Predicting failed trade settlements
You work in a brokerage. Starting in May 2024, the T+1 compliance directive mandates that all USA trades must be settled in one day at the most. Because of this, you want to provide resilience to the trade settlement process and prevent your organization from being penalized or suffering loss of reputation due to a lack of compliance.
How to use Splunk software for this use case
You can use the Splunk Machine Learning Toolkit to predict trade settlement failures.
This article shows you:
- A general process to predict the binary value of any categorical field
- How to define the characteristics of trade settlement failures
- How to fit the models
- How to apply the models to trade settlements
A general process to predict the binary value of any categorical field
- Download and install the free app, Splunk Machine Learning Toolkit and its associated app, the OS platform-dependent Python for Scientific Computing for Windows, Linux or Mac from Splunkbase.
- Ingest events for your use case into the Splunk platform just like any other events, or use a CSV file containing fields which represent real-world data combinations to create your training data. You could prepare or create a CSV file of relevant fields from the ingested data (use the
fields
command along with the Export button) to train your Machine Learning Toolkit model. You will ingest events into the Splunk platform to apply your trained models against them. - Extract relevant fields for your use case, especially for the real world data that will be used to predict the category value of a field.
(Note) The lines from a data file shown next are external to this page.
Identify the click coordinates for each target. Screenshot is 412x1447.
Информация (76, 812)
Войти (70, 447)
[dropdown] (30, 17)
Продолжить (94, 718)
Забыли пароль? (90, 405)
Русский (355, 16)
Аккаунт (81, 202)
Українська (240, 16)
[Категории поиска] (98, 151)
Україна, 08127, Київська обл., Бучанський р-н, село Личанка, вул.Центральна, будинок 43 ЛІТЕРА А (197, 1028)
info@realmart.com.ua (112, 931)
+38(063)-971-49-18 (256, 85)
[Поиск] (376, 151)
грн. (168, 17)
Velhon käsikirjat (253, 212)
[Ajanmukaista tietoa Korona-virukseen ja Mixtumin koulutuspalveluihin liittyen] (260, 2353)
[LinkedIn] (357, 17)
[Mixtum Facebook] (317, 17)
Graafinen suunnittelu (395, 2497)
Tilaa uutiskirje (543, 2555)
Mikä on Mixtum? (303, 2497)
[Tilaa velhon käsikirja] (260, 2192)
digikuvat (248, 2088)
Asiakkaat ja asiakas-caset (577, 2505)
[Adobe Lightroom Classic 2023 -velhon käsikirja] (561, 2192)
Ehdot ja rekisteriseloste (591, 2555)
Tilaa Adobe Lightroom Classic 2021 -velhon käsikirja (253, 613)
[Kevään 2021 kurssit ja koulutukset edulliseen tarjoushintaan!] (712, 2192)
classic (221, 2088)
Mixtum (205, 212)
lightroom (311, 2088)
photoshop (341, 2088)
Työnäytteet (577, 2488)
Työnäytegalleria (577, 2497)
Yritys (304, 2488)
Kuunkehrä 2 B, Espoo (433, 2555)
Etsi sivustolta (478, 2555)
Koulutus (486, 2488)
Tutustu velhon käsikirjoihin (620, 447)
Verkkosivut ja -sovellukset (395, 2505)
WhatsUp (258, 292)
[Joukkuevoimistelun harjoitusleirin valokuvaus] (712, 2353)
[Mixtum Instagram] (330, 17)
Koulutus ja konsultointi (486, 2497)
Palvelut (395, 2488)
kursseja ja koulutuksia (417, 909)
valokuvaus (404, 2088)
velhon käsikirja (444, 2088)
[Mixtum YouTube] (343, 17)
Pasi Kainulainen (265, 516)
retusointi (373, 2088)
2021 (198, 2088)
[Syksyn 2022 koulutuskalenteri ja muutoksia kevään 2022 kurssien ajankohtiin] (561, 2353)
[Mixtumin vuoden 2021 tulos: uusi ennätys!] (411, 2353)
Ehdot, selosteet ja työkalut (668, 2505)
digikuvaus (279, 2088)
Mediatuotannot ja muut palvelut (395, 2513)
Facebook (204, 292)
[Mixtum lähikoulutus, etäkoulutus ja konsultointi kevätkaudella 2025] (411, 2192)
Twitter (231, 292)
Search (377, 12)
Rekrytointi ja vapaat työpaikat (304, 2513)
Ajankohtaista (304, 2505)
If the data is structured, the Splunk platform can easily extract it by itself. If the data is unstructured in any arbitrary format, you can use the Splunk Web Interface to extract fields from the GUI. If you know how to use regular expressions, the extraction becomes even easier. You only extract fields from the data relevant to the use case, and do this after the data is indexed.
- Consider using lookups to annotate your events with relevant fields for your use case, as not all your fields will be in the events. Lookups enrich the search from external sources such as CSV files, databases, output of an API or Splunk KVStore. Examples of added fields could include a person’s address, a DNS name, or details about an order.
- Train your model by using the guided workflow for experiments in the Machine Learning Toolkit. To illustrate a binary category prediction, the predicting telecom customer churn example from the Machine Learning Toolkit showcase under the predicting fields section is shown.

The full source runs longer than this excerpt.